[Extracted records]
==*==

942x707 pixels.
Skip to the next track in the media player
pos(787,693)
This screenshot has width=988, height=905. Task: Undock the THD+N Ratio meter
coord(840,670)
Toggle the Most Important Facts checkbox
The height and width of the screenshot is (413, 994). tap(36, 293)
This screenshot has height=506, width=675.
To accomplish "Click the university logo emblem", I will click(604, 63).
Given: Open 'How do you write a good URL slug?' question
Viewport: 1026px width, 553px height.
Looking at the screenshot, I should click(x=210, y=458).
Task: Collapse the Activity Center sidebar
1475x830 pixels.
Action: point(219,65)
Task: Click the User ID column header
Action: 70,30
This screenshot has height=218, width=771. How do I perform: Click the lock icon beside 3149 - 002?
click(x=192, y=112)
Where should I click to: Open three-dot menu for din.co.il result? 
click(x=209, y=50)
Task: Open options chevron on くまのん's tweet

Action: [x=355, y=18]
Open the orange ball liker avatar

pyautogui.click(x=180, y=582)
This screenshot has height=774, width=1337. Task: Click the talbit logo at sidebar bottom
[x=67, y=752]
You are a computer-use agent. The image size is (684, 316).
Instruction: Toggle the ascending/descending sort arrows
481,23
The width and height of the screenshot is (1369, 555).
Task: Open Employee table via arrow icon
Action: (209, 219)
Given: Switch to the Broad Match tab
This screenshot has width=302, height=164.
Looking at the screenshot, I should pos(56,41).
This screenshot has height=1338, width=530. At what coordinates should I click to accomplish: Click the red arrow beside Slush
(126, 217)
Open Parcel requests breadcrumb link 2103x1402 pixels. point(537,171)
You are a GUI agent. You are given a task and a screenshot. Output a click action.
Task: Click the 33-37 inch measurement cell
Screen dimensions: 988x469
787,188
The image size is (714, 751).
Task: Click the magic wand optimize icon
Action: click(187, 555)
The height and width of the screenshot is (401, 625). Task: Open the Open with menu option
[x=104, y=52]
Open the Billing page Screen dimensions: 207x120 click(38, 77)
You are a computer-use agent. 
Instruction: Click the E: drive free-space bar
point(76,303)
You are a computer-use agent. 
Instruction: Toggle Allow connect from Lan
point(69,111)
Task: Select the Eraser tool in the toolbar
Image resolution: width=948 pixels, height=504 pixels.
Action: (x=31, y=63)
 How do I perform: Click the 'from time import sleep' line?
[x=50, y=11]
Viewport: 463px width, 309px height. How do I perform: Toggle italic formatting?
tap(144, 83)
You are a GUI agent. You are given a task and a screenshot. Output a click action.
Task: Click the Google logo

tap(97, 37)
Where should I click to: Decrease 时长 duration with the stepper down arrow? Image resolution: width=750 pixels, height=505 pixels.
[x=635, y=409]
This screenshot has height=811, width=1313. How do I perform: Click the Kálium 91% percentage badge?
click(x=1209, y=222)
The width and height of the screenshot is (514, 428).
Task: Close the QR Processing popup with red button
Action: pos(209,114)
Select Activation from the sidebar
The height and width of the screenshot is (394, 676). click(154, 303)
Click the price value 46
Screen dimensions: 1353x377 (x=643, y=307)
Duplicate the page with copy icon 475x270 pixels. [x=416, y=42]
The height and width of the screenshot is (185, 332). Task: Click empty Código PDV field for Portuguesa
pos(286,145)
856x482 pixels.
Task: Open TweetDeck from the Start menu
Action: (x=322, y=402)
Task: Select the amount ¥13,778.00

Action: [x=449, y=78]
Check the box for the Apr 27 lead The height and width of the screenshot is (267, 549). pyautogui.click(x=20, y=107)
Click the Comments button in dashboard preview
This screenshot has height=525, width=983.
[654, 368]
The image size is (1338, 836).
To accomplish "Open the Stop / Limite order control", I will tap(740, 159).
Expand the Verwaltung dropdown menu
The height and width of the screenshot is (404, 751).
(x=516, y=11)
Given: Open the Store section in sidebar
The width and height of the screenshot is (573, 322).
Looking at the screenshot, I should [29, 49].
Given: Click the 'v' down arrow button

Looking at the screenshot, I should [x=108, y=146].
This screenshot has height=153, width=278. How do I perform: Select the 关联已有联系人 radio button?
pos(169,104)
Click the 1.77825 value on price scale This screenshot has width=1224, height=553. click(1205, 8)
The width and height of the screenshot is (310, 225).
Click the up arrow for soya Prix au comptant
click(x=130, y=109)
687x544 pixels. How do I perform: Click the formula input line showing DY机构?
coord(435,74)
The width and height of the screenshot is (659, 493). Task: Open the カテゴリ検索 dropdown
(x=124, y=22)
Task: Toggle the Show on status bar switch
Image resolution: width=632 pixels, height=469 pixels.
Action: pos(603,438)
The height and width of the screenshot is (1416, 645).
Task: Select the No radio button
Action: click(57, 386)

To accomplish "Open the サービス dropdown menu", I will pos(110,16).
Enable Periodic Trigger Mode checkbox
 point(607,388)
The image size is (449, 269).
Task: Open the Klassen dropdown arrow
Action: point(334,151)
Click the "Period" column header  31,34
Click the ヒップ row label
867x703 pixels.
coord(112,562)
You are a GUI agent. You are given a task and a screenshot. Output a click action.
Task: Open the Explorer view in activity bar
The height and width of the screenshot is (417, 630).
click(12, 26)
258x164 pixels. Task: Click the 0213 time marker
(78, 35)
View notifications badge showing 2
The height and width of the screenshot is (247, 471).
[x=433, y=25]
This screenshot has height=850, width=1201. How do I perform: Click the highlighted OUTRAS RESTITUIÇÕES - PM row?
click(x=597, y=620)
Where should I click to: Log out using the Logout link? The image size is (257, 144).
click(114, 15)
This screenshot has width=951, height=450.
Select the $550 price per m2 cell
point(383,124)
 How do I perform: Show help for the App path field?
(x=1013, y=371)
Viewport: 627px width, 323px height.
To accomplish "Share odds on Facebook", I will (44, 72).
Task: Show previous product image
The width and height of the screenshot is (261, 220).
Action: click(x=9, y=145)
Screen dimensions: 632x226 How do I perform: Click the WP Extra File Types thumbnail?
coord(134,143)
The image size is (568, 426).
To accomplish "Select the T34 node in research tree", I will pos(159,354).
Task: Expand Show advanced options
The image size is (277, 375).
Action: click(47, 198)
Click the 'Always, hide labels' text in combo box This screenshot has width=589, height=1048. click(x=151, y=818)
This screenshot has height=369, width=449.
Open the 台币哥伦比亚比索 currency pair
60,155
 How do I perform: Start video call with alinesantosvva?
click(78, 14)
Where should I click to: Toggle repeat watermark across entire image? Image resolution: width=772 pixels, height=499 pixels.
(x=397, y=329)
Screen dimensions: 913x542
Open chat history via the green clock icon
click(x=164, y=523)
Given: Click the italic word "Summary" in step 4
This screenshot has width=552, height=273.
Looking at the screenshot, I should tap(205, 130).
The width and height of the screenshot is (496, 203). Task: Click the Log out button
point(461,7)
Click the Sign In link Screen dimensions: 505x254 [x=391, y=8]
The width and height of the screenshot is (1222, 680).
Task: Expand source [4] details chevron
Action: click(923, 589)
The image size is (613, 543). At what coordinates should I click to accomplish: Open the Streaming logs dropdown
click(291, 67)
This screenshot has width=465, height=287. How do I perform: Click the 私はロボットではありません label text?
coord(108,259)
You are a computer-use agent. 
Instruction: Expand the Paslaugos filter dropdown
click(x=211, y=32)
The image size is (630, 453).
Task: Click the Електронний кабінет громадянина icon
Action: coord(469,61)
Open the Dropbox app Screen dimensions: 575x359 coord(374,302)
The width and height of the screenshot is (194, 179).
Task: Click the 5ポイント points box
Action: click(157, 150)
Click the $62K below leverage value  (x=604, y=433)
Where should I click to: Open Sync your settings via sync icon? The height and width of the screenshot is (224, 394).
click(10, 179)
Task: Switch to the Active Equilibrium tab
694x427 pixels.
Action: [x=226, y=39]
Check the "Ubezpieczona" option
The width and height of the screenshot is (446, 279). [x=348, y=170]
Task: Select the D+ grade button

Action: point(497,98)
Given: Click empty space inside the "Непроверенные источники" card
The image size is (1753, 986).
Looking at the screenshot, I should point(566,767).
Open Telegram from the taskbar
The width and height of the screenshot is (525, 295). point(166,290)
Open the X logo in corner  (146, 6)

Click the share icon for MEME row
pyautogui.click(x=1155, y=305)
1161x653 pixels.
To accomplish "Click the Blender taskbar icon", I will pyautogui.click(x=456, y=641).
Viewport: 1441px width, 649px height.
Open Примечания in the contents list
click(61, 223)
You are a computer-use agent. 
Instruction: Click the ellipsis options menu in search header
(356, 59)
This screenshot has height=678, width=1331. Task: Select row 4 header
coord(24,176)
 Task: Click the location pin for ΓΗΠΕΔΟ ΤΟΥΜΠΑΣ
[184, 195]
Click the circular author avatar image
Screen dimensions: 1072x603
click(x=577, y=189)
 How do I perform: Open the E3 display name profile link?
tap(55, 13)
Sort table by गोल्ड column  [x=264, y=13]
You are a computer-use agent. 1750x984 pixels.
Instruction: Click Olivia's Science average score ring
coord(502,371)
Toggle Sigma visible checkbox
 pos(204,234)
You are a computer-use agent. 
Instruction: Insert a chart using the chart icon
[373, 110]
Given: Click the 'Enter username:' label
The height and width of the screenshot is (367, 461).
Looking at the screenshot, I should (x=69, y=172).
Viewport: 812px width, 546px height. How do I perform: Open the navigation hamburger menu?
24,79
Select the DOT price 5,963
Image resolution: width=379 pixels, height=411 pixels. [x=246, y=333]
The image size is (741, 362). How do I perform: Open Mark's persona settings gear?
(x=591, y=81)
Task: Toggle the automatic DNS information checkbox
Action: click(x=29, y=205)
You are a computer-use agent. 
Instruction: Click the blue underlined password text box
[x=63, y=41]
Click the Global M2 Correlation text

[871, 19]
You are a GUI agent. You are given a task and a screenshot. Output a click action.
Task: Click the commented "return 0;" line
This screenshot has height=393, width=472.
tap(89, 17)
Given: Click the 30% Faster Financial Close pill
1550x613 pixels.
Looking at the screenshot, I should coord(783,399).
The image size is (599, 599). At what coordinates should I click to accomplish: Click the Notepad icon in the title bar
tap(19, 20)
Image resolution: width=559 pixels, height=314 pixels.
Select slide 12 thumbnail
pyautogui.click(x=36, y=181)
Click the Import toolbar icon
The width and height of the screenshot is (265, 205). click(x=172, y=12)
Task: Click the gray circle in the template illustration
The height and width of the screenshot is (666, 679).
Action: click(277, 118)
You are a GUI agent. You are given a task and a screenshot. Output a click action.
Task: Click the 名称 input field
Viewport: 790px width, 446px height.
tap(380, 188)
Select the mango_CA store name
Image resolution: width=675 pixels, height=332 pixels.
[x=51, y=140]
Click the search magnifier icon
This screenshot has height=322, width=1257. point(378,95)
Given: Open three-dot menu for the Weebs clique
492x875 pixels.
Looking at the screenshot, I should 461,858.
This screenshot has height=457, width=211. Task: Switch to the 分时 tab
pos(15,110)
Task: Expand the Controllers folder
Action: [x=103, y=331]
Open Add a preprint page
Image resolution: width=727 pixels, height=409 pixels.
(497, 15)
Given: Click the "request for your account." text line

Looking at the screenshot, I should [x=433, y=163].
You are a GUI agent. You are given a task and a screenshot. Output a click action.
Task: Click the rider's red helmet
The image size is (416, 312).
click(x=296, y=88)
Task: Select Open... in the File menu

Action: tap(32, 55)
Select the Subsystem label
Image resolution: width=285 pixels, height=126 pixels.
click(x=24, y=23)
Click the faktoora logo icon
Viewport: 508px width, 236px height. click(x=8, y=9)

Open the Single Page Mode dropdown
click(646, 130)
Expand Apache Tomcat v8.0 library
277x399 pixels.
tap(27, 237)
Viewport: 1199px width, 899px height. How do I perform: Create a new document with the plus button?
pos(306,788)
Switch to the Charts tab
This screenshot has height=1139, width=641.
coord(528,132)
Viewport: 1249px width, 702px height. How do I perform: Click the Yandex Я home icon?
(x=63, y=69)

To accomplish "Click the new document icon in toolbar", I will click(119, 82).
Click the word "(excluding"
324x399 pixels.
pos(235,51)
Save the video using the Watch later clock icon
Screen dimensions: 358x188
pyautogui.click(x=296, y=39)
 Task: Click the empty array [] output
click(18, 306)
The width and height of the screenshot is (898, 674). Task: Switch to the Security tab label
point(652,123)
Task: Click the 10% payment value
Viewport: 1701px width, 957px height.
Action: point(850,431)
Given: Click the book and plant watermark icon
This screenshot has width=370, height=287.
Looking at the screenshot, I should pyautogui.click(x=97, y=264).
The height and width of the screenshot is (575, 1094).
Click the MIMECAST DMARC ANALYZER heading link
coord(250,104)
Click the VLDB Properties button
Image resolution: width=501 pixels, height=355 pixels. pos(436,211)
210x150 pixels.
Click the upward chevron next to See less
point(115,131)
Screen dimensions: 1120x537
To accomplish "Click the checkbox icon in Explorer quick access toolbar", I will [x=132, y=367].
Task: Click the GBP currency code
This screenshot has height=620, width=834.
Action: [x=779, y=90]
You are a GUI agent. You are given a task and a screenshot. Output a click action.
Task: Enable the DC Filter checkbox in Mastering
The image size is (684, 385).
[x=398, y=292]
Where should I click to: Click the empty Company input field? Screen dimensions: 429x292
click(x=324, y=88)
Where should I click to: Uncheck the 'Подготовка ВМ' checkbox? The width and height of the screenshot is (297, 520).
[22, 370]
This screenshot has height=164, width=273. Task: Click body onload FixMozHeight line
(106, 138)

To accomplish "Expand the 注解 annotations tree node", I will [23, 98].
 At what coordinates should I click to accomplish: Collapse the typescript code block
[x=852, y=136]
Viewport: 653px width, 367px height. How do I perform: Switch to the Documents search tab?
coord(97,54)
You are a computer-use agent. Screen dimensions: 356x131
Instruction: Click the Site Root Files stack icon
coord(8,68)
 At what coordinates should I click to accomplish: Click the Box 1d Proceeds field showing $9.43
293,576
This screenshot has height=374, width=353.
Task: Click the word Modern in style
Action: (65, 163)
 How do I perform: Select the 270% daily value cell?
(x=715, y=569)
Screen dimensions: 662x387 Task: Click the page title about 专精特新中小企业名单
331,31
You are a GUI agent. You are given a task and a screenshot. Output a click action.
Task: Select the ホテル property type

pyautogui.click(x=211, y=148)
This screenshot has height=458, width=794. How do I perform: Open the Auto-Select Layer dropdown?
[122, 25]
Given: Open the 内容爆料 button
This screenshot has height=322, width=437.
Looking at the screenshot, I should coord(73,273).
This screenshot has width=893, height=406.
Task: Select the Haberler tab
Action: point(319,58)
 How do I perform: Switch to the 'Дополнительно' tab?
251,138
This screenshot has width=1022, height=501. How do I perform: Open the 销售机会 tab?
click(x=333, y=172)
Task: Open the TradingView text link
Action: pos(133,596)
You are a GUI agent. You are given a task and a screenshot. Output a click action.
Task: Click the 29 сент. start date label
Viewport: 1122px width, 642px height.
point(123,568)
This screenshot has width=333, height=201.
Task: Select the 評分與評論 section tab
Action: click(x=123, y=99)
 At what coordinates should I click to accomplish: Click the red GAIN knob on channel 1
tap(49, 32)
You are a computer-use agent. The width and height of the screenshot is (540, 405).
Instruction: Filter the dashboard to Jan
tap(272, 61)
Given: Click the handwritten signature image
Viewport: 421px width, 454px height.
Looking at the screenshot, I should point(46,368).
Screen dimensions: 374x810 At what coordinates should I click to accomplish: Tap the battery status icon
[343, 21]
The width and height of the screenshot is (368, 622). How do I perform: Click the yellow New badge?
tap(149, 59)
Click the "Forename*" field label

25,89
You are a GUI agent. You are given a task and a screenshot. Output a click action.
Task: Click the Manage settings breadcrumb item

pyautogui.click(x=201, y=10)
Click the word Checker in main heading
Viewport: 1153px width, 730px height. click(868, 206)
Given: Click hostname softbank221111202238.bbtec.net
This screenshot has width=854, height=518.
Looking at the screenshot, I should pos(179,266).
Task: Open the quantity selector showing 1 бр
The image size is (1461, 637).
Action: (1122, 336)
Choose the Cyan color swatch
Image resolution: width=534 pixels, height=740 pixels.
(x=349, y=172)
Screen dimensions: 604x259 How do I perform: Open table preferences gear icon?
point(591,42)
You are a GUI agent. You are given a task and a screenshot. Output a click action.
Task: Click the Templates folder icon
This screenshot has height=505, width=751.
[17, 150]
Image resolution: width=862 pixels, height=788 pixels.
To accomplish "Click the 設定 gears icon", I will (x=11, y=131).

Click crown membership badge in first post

==*==

Which of the lines in the data contain the string "tree"? Return each one.

To accomplish "Select the T34 node in research tree", I will pos(159,354).
To accomplish "Expand the 注解 annotations tree node", I will [23, 98].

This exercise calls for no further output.